Question

The approximate value of $\sqrt{6560}$ is

• A. 80.9939
• B. 80.9838
• C. 78.9939
• D. 78.9838

Hint:

When using linear approximation, choosing the closest known point (like the nearest perfect square for a square root) minimizes the error in the approximation. The smaller the $|\Delta x|$, the more accurate the result.

Answer 1

The Correct Option is A

Step 1: Identify perfect square closest to 6560 \( 80^2 = 6400 \). \( 81^2 = (80+1)^2 = 6400 + 160 + 1 = 6561 \). So, we can write \( 6560 = 6561 - 1 \).
Step 2: Use Linear Approximation Let \( f(x) = \sqrt{x} \). We want \( f(x + \Delta x) \approx f(x) + f'(x)\Delta x \).
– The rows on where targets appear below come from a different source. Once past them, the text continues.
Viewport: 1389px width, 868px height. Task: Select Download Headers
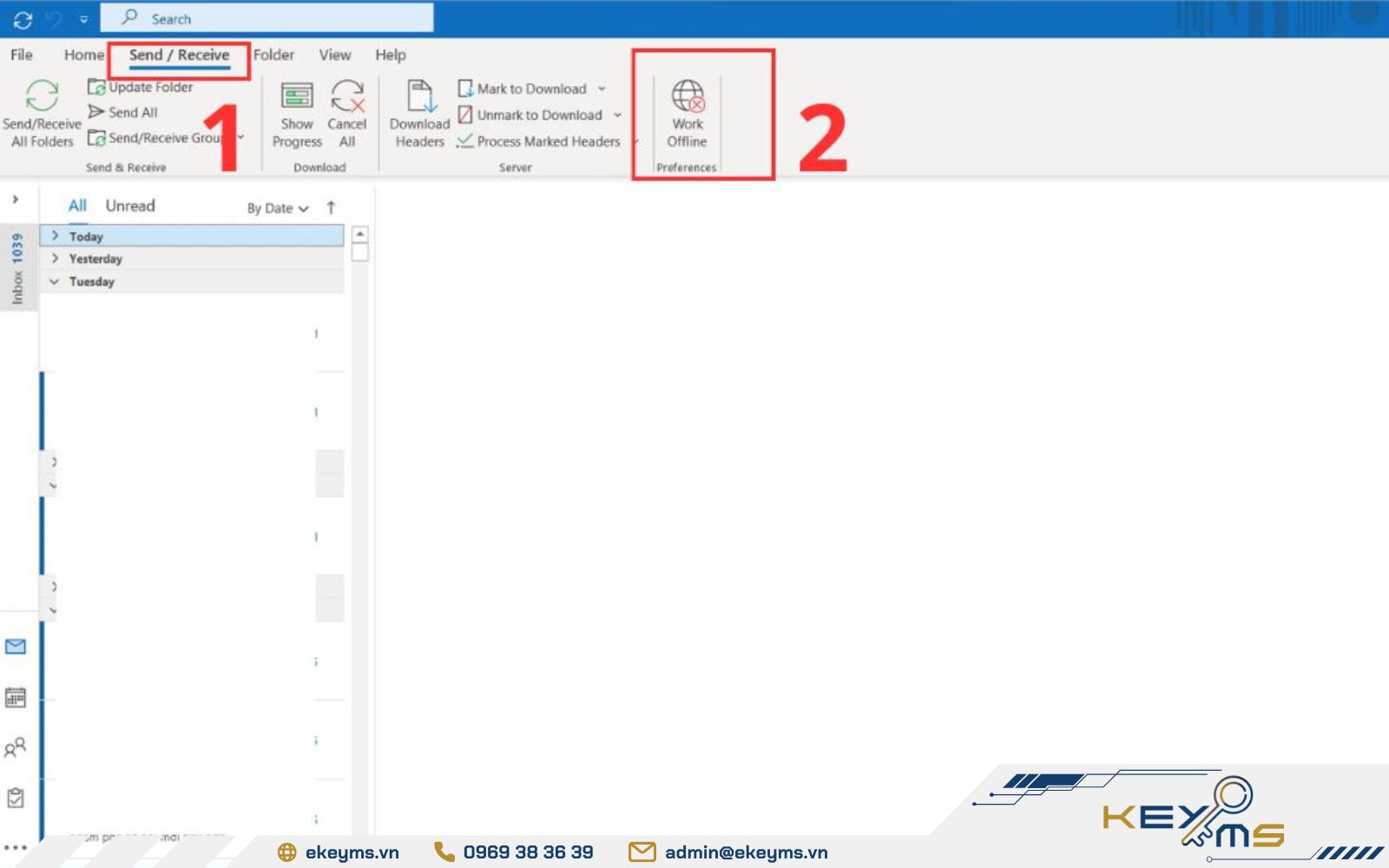419,113
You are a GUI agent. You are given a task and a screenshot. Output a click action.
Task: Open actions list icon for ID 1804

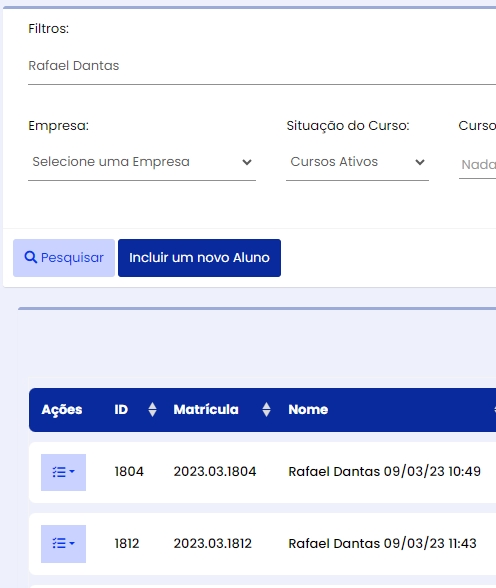tap(63, 472)
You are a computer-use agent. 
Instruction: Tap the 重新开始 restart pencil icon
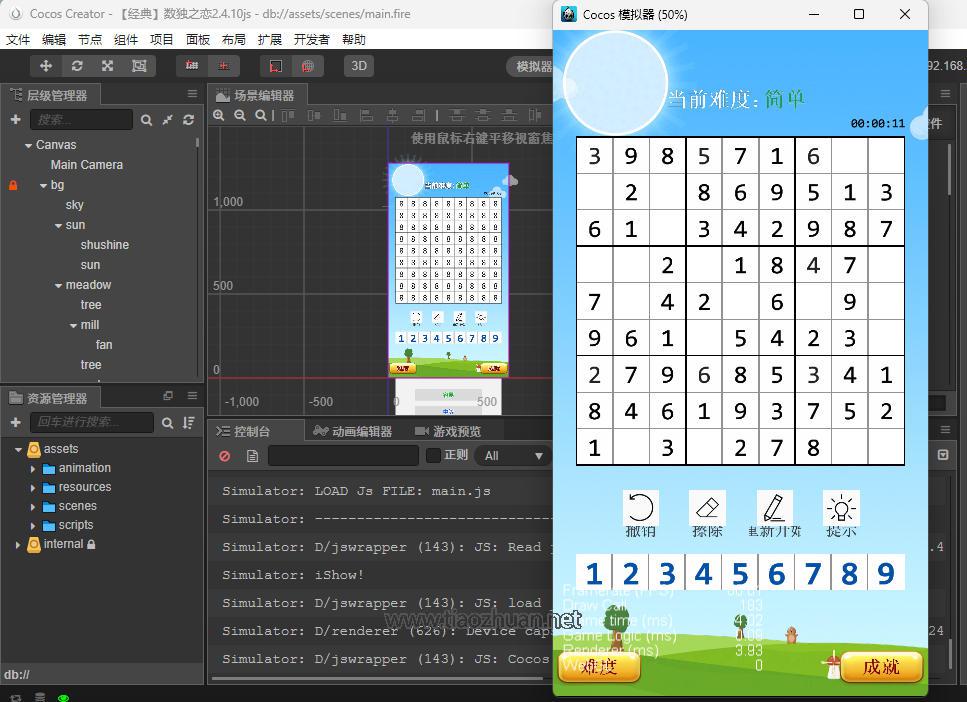(x=773, y=505)
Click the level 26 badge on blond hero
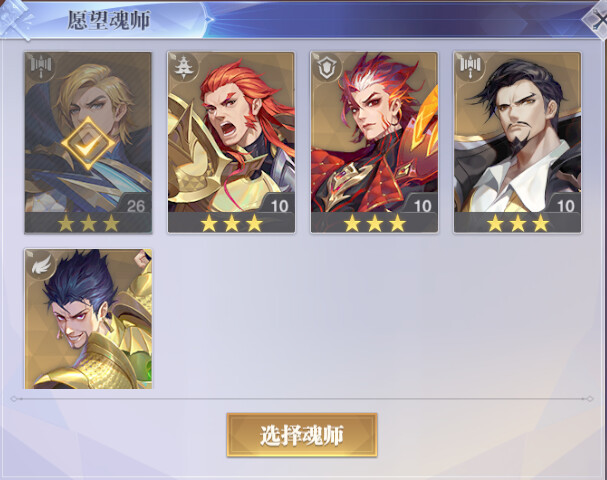The height and width of the screenshot is (480, 607). point(135,206)
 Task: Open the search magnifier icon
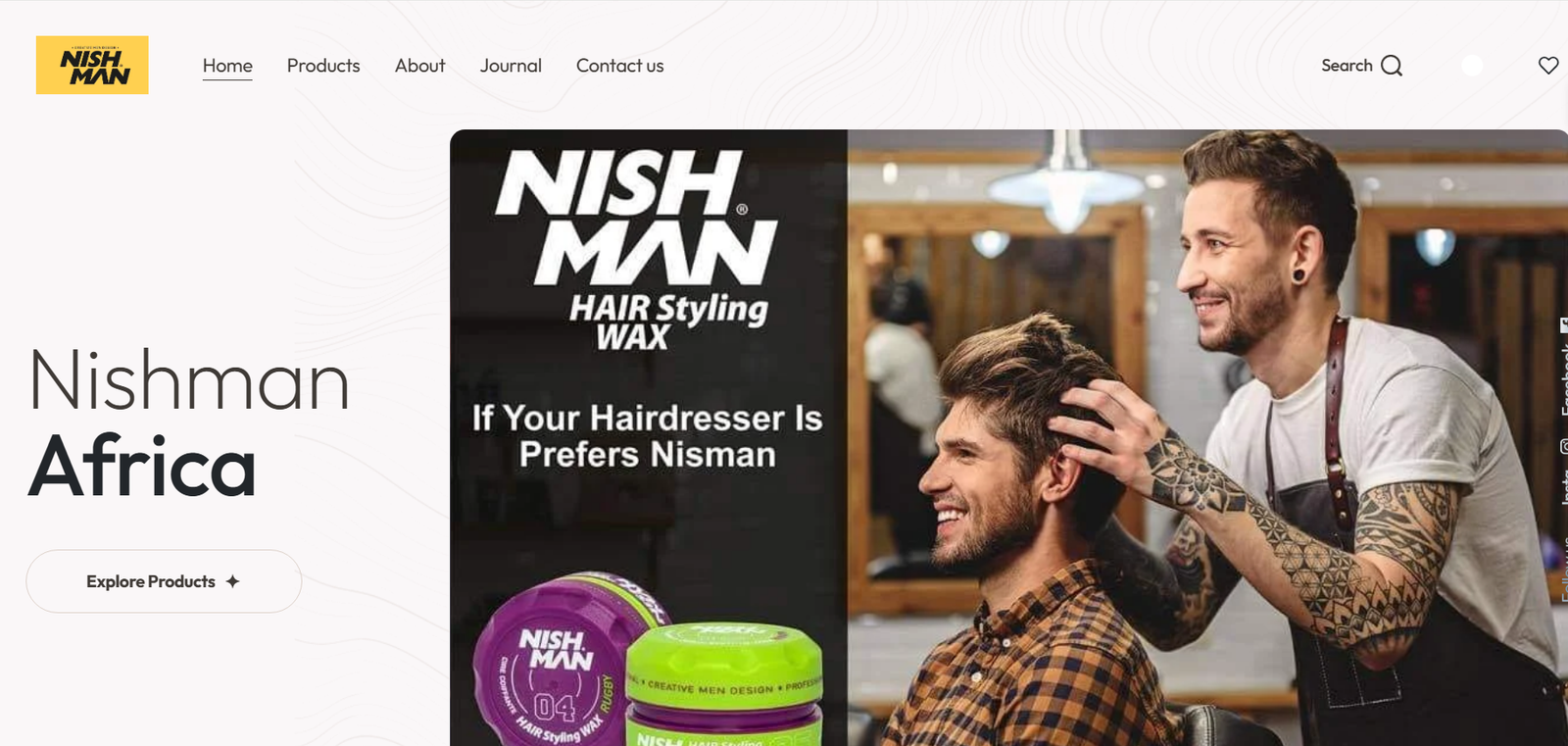[x=1392, y=66]
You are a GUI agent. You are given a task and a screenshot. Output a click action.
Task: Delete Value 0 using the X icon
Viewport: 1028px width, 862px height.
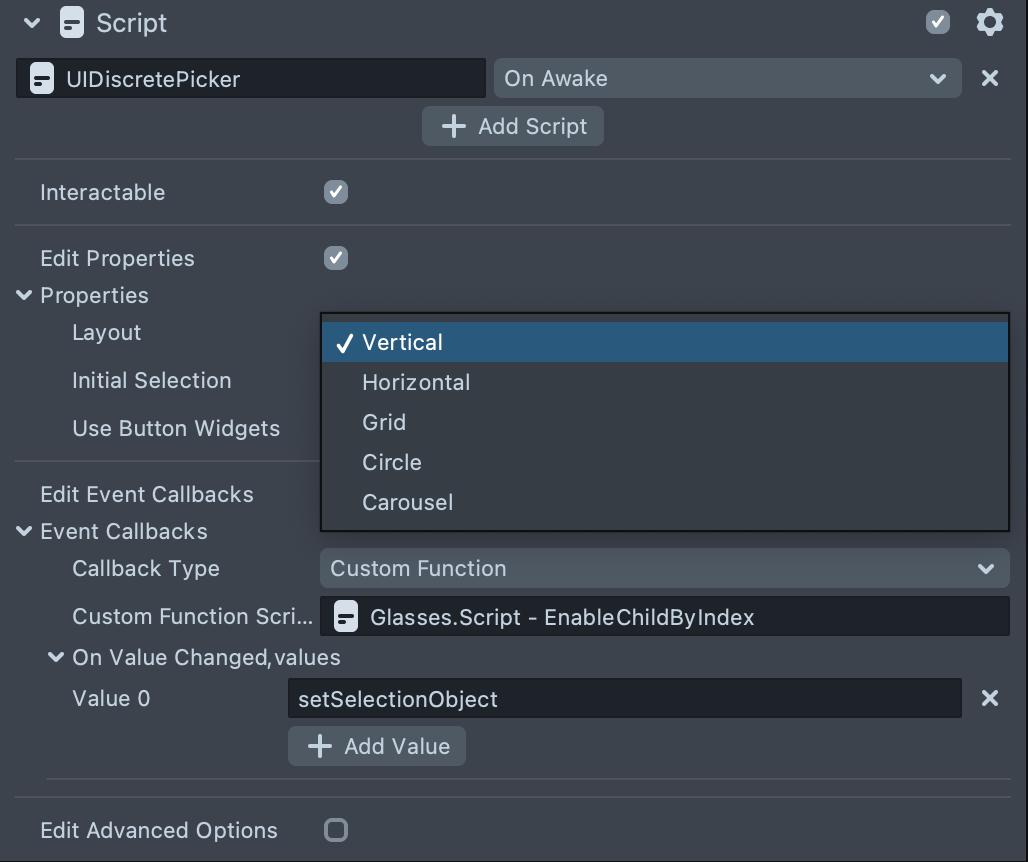pyautogui.click(x=989, y=698)
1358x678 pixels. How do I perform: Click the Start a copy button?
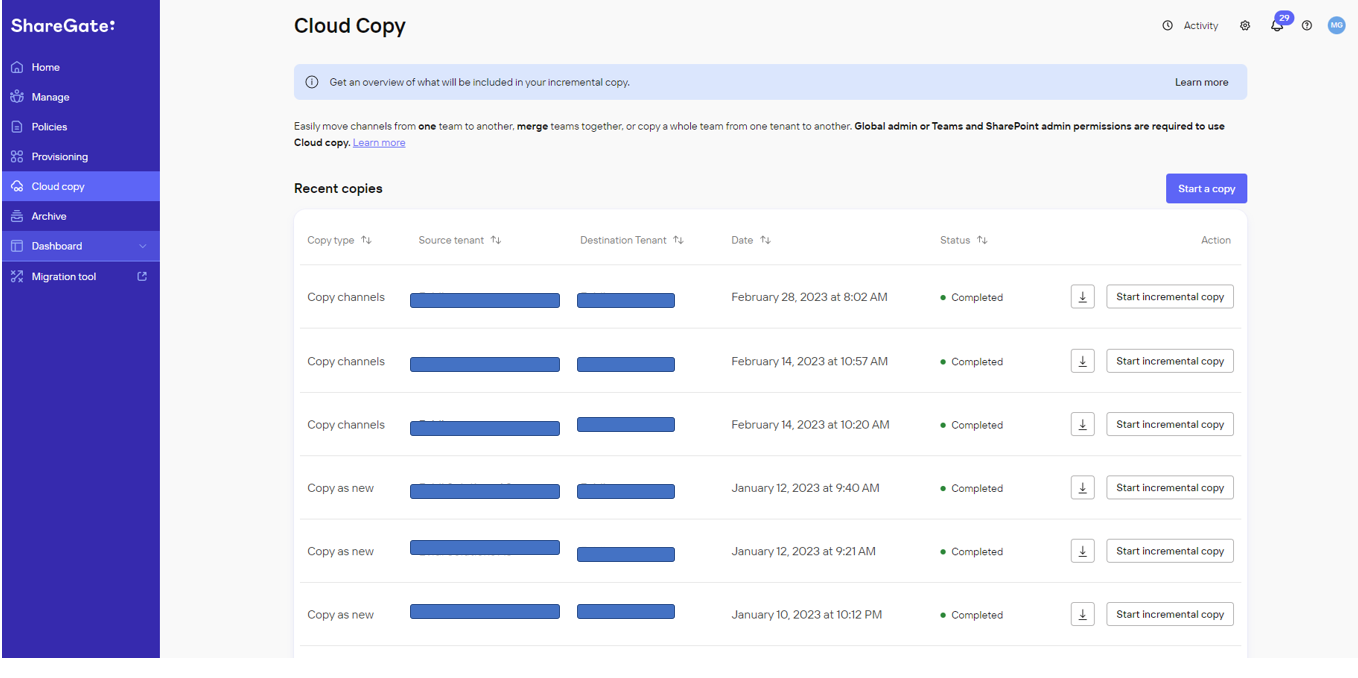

Take \( x = 6561 \) and \( \Delta x = -1 \). \( f(x) = \sqrt{6561} = 81 \). \( f'(x) = \frac{1}{2\sqrt{x}} = \frac{1}{2(81)} = \frac{1}{162} \).
Step 3: Calculate the value \[ \sqrt{6560} \approx 81 + \frac{1}{162}(-1) = 81 - \frac{1}{162} \] Calculate \( \frac{1}{162} \): \( \frac{1}{162} \approx 0.0061728 \). \( \sqrt{6560} \approx 81 - 0.0061728 = 80.993827... \) Rounding to four decimal places gives 80.9938. The closest option is 80.9939 (likely due to rounding differences in the question creation).